Interesting rod holders; do the reels rest on those platforms and are they padded?

If you want some electronics, you could have a box made to house a GPS to attach to the grab bar between its legs if there's a chase running under the sole somewhere to run wiring. I like the setup BayStYat has for the forward compartment to keep things from sliding around.

Cool, well-kept skiff!


----------



## Sublime (Oct 9, 2015)

Blue Zone said:


> Interesting rod holders; do the reels rest on those platforms and are they padded?


Yes, the rod rests on the legs and mine are padded with Seadek. I much prefer these over the holders I had in my BT and I like the suicide style rod holders. They just make sense to me ergonomically or maybe it's all the LEAN manufacturing stuff I've been through.



Blue Zone said:


> If you want some electronics, you could have a box made to house a GPS to attach to the grab bar between its legs if there's a chase running under the sole somewhere to run wiring.

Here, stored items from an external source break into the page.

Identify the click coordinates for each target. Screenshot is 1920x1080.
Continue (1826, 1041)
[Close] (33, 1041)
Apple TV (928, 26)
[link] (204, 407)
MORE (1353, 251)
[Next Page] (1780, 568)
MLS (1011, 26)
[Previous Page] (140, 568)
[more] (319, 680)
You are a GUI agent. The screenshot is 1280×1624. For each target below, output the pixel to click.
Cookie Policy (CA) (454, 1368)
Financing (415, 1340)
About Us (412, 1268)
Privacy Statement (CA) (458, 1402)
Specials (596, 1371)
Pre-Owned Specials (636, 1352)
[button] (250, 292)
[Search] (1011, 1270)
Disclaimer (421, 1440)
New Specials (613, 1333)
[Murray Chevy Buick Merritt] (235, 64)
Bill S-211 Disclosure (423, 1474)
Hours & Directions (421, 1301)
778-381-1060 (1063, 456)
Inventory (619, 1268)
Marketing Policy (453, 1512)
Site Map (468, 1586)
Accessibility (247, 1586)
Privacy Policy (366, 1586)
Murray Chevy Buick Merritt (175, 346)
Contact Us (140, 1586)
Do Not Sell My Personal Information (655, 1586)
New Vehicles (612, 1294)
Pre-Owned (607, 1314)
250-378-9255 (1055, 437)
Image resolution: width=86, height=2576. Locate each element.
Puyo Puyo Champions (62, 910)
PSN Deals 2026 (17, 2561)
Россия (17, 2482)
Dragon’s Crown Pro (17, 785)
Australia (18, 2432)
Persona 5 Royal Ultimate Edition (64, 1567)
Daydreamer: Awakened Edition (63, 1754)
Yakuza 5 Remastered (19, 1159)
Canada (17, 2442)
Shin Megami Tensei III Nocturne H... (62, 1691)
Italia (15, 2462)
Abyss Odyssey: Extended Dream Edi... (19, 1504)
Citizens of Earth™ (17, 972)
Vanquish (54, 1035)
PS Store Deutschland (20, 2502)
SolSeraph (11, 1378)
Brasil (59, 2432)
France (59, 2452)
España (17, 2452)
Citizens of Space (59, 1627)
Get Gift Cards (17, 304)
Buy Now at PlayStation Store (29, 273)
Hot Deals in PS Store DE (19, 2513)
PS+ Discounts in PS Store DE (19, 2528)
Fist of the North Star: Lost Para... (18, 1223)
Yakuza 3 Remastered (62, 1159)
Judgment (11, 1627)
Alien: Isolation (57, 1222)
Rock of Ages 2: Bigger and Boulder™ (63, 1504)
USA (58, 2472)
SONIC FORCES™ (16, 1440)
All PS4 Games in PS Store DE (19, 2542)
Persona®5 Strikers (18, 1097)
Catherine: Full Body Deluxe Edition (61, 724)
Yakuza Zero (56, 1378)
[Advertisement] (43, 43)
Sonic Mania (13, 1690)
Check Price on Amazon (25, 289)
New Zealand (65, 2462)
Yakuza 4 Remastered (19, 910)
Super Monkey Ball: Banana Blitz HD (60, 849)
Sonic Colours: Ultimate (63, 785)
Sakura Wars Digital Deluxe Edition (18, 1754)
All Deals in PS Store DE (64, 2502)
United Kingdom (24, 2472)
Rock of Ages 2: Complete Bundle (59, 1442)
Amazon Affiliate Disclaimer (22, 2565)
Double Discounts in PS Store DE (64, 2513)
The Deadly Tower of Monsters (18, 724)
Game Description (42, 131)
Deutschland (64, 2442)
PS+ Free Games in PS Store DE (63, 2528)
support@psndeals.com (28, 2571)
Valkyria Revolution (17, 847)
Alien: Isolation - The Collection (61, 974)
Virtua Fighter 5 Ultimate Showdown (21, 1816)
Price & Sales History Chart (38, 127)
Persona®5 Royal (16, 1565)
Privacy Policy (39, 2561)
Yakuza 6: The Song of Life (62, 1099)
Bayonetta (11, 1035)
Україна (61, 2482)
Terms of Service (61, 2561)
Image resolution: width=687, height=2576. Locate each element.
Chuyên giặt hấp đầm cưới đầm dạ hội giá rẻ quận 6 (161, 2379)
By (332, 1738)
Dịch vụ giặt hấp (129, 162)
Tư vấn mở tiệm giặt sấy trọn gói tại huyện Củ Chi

Yes, Harry can run a small chase in the floor to a grab rail. I have a coffin box, so I am mounting my battery in there and I'm having a guy glass a low profile chase on top of the floor for me to run my wires back to tabs and jack plate.


----------



## J-Dad (Aug 30, 2015)

Blue Zone said:


> Interesting rod holders; do the reels rest on those platforms and are they padded?
> 
> If you want some electronics, you could have a box made to house a GPS to attach to the grab bar between its legs if there's a chase running under the sole somewhere to run wiring. I like the setup BayStYat has for the forward compartment to keep things from sliding around.
> 
> Cool, well-kept skiff!


Thanks Blue Zone. The rod handles rest on top of the platforms, and yes, they have Seadeck padding. I added additional pads adjacent to the holders for the reels. There's actually a small gps/depthfinder and trim tab controls on a box on the grab bar. Wiring runs through one of the grab bar legs, through a chase to a small battery under the rear bulk head- it's visible in the last picture.


----------